Task to carry out. Find the lines below that contain the string "Open", count them, and give only the number.

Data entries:
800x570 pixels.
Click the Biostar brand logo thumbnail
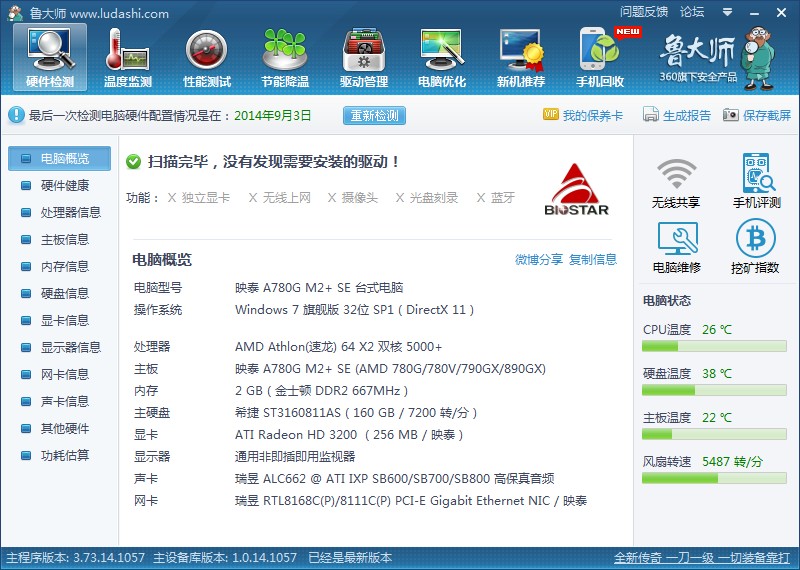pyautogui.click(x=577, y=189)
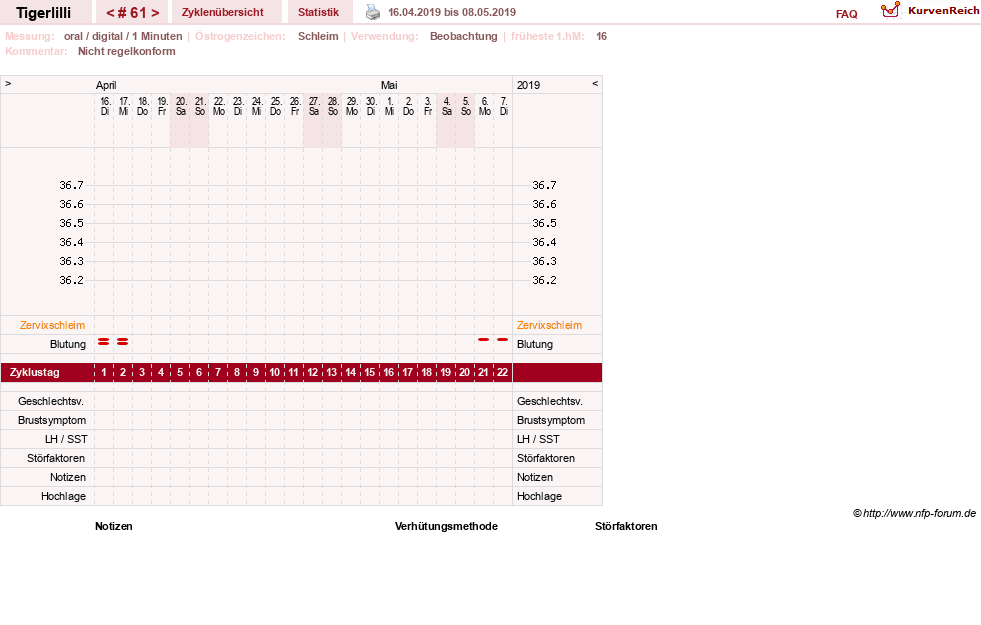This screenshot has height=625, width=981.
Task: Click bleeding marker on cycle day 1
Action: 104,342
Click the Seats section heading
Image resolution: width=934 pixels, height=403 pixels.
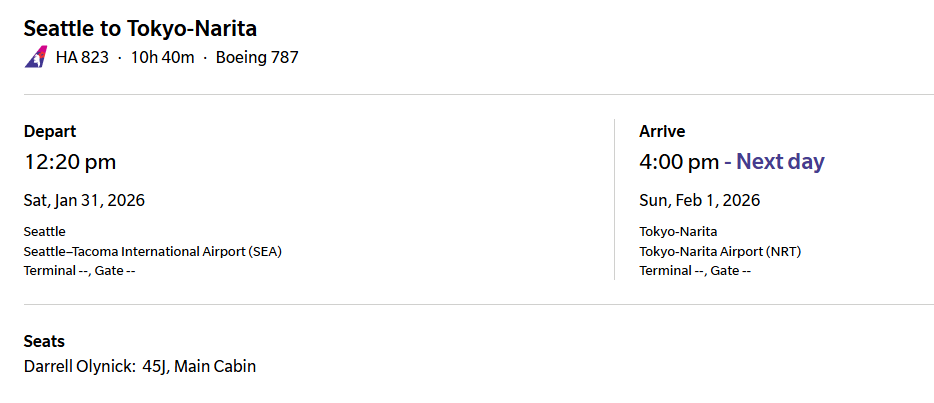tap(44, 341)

* * *

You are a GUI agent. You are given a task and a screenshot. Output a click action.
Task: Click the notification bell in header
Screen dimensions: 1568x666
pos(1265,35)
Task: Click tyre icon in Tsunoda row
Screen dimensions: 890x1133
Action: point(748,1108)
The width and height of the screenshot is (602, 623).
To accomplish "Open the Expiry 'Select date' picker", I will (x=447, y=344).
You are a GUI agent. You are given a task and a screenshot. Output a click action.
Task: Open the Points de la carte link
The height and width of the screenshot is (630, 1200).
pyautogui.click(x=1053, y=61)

Task output. 2